→ **What is being asked**: Every line from the start of the records through the line with "The image size is (1024, 662)." is to be written out exactly; pictures are not.

[Stored data entries]
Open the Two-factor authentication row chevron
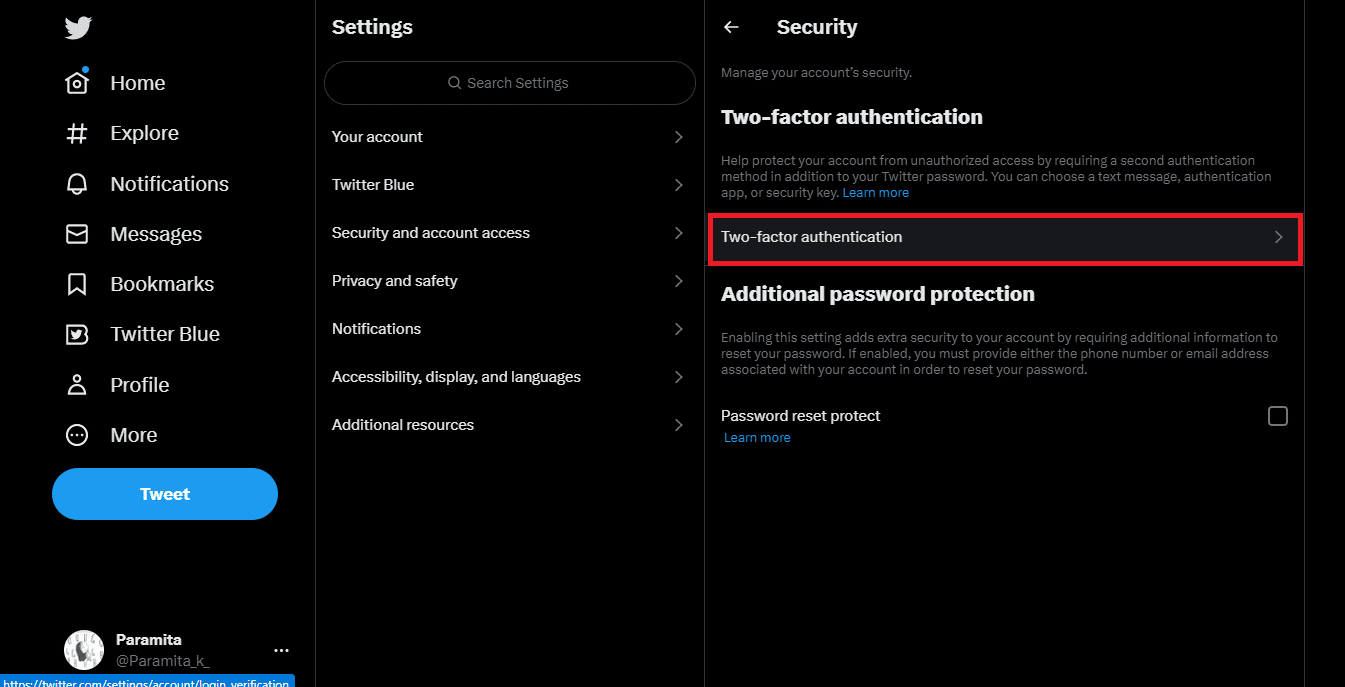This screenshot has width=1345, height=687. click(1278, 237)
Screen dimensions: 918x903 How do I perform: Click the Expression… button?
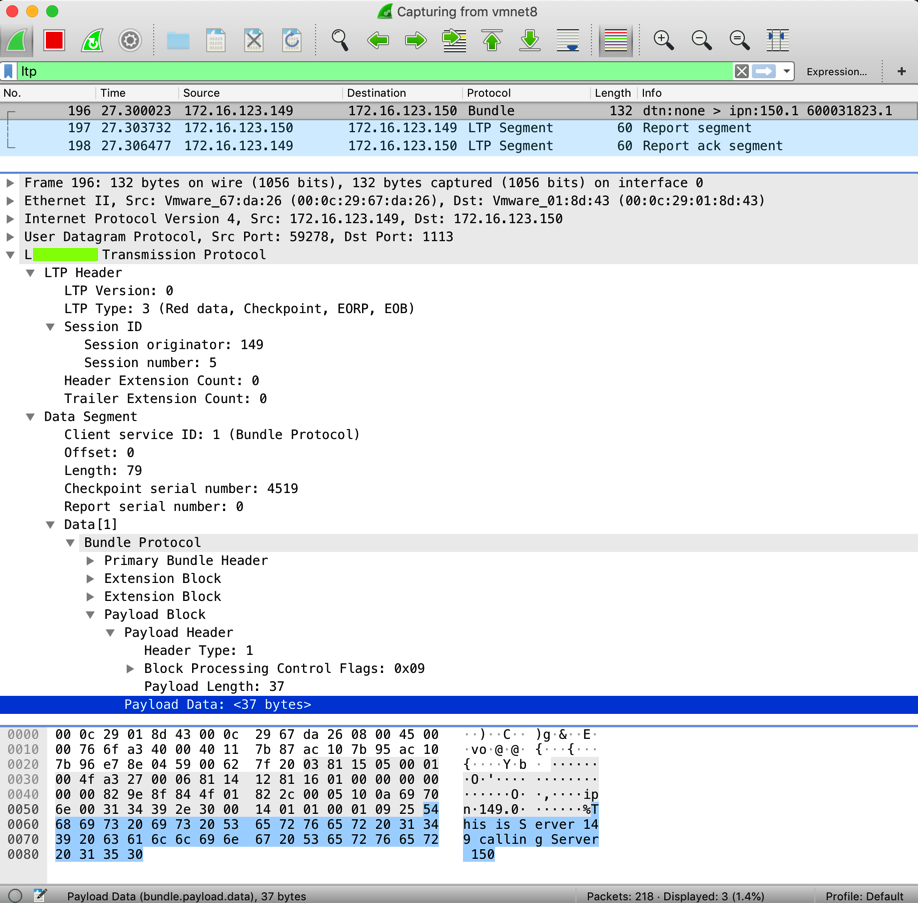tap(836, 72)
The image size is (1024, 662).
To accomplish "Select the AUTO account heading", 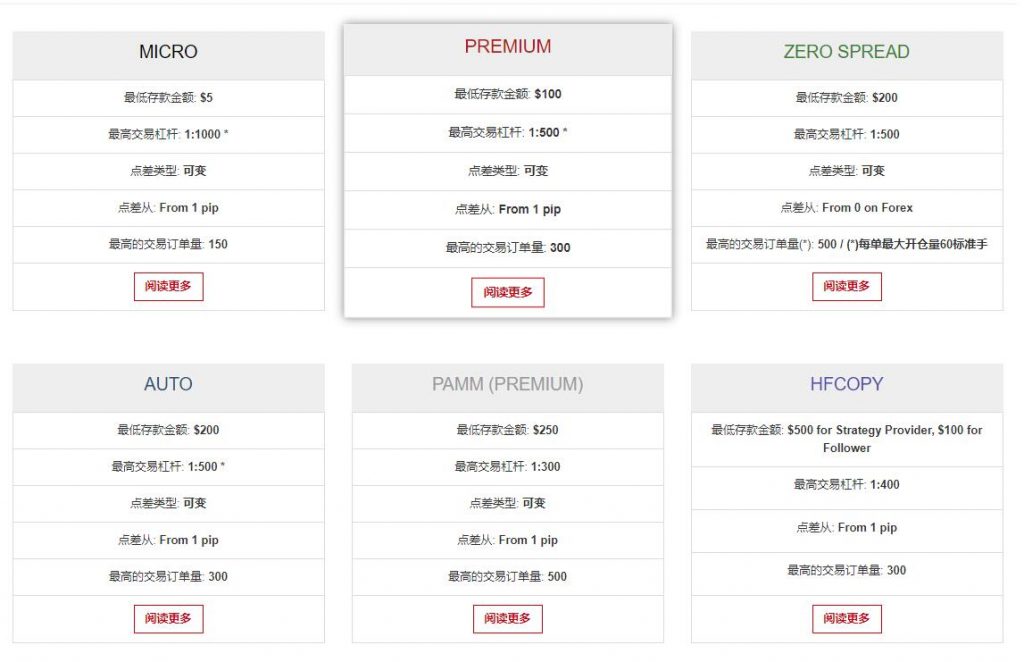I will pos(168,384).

→ **Your response**:
Open the Two-factor authentication row chevron
This screenshot has width=1345, height=687. click(1278, 237)
Screen dimensions: 918x903 How do I perform: Click the Expression… button?
tap(836, 72)
The image size is (1024, 662).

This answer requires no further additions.